_DATA IN THIS EXERCISE:_
----------

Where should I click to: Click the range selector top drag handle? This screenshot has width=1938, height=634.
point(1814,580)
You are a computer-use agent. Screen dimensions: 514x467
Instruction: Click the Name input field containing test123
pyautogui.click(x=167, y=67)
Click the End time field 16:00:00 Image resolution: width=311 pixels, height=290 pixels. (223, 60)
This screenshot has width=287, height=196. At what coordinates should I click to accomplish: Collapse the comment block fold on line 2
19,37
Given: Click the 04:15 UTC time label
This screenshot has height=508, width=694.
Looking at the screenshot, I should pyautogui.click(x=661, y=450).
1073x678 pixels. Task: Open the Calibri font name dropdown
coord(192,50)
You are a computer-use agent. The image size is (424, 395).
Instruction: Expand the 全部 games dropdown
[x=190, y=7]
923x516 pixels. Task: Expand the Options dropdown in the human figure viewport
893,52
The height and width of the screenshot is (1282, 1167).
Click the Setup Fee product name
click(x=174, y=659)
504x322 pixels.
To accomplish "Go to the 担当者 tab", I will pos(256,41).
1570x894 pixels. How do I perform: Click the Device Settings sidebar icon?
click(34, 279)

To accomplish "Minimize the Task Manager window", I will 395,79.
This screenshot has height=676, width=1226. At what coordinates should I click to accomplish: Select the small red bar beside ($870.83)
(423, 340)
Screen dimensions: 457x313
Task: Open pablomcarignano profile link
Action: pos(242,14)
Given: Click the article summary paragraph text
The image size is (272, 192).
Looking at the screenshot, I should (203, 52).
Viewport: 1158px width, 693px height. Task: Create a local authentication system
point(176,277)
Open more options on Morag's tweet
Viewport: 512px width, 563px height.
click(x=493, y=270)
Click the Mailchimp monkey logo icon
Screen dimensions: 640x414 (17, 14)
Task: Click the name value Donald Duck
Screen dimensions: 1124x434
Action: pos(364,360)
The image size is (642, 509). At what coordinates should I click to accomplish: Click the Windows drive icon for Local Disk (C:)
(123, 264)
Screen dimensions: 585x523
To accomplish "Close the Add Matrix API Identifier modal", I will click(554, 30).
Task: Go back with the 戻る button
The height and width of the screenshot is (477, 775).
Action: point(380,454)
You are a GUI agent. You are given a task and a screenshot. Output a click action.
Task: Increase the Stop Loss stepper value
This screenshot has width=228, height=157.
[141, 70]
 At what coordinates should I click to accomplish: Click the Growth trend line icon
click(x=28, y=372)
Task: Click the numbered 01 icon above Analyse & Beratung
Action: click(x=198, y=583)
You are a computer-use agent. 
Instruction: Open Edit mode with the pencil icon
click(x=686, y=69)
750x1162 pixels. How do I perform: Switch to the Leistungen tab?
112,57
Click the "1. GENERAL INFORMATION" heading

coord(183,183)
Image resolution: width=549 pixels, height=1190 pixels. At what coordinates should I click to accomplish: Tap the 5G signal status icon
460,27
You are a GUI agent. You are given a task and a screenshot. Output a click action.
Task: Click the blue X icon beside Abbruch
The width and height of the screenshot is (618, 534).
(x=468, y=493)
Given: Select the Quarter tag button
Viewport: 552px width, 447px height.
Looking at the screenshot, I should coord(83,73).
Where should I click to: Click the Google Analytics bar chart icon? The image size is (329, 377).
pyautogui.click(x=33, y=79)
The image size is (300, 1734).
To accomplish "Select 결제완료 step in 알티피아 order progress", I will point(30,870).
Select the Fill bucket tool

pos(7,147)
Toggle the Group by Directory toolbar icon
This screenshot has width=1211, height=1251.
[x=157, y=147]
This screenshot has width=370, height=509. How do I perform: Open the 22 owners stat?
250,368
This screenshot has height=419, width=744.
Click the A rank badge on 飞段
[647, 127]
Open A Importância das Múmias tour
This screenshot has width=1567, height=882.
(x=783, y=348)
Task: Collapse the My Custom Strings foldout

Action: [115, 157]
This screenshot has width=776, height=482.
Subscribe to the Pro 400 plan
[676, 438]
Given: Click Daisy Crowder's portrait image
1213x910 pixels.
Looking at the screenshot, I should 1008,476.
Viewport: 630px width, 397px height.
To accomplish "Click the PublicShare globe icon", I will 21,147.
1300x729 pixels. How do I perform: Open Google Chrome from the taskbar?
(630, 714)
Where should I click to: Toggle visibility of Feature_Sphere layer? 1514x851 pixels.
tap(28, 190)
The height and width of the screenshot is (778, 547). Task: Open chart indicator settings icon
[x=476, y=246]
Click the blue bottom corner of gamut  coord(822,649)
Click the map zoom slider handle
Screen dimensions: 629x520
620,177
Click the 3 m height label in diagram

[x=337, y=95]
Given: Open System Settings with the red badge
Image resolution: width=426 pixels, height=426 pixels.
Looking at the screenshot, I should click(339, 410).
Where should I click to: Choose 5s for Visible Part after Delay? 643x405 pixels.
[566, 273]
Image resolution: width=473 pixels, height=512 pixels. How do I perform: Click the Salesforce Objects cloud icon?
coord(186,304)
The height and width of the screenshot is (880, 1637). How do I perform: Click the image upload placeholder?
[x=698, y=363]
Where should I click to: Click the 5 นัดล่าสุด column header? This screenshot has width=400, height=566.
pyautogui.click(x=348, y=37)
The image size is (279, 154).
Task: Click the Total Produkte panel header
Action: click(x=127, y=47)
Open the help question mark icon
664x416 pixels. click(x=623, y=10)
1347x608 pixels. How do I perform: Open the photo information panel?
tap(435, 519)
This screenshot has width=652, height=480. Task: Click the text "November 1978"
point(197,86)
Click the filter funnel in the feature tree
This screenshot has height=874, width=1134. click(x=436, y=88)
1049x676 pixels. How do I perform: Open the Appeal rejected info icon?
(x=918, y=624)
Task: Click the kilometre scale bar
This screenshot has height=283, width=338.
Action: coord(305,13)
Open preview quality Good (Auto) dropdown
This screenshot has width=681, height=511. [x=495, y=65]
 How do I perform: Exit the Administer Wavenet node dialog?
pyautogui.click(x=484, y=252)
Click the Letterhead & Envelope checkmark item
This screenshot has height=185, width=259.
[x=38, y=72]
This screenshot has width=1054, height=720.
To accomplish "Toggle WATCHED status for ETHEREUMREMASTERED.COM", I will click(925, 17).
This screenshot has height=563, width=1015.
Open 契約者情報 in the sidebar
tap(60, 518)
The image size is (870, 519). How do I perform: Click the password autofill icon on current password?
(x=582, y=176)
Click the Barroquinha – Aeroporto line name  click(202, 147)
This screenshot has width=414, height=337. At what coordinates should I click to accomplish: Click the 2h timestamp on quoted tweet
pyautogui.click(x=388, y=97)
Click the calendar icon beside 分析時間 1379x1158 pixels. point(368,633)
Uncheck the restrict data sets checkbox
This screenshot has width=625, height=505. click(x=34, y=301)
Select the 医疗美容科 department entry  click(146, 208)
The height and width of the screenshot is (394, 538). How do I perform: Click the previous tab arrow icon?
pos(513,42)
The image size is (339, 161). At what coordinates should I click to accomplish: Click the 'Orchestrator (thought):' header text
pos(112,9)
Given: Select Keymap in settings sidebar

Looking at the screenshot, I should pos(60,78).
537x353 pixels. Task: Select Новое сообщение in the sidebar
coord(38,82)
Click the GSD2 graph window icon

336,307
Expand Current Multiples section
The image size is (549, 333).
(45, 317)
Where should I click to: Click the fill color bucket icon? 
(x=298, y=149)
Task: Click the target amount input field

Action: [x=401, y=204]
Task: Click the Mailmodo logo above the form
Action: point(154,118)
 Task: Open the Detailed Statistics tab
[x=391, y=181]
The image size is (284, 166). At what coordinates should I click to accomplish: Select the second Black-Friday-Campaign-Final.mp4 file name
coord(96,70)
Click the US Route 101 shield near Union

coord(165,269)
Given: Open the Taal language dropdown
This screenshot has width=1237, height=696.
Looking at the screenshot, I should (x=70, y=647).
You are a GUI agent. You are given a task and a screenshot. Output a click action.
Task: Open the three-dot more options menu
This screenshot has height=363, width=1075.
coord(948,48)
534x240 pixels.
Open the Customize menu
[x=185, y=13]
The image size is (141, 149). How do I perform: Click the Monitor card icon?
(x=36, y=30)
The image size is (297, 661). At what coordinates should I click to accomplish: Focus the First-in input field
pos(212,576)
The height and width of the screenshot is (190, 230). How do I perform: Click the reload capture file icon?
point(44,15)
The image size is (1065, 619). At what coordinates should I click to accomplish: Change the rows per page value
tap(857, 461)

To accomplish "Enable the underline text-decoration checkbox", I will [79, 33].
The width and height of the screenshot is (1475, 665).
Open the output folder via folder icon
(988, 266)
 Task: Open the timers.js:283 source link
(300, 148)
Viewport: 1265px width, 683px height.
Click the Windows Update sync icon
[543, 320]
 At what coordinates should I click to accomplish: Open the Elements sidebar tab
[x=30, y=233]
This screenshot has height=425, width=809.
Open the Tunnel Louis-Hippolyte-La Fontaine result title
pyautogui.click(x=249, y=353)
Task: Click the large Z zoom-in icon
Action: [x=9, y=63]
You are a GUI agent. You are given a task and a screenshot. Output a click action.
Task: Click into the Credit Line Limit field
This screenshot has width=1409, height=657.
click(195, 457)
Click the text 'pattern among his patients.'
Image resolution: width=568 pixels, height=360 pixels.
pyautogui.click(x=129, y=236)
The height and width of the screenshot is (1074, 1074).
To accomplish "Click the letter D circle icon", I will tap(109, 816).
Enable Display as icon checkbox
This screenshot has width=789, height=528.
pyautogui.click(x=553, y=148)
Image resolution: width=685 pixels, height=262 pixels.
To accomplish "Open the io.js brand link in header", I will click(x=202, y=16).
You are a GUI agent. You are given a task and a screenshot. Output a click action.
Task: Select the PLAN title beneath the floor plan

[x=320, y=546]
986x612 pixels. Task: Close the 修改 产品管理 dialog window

----------

For this exercise, please output exactly the lines above starting at the line with "The image size is (1065, 619)." and ending at the line with "Task: Click into the Credit Line Limit field", ends included.

_SOLUTION:_
The image size is (1065, 619). At what coordinates should I click to accomplish: Change the rows per page value
tap(857, 461)

To accomplish "Enable the underline text-decoration checkbox", I will [79, 33].
The width and height of the screenshot is (1475, 665).
Open the output folder via folder icon
(988, 266)
 Task: Open the timers.js:283 source link
(300, 148)
Viewport: 1265px width, 683px height.
Click the Windows Update sync icon
[543, 320]
 At what coordinates should I click to accomplish: Open the Elements sidebar tab
[x=30, y=233]
This screenshot has height=425, width=809.
Open the Tunnel Louis-Hippolyte-La Fontaine result title
pyautogui.click(x=249, y=353)
Task: Click the large Z zoom-in icon
Action: [x=9, y=63]
You are a GUI agent. You are given a task and a screenshot. Output a click action.
Task: Click into the Credit Line Limit field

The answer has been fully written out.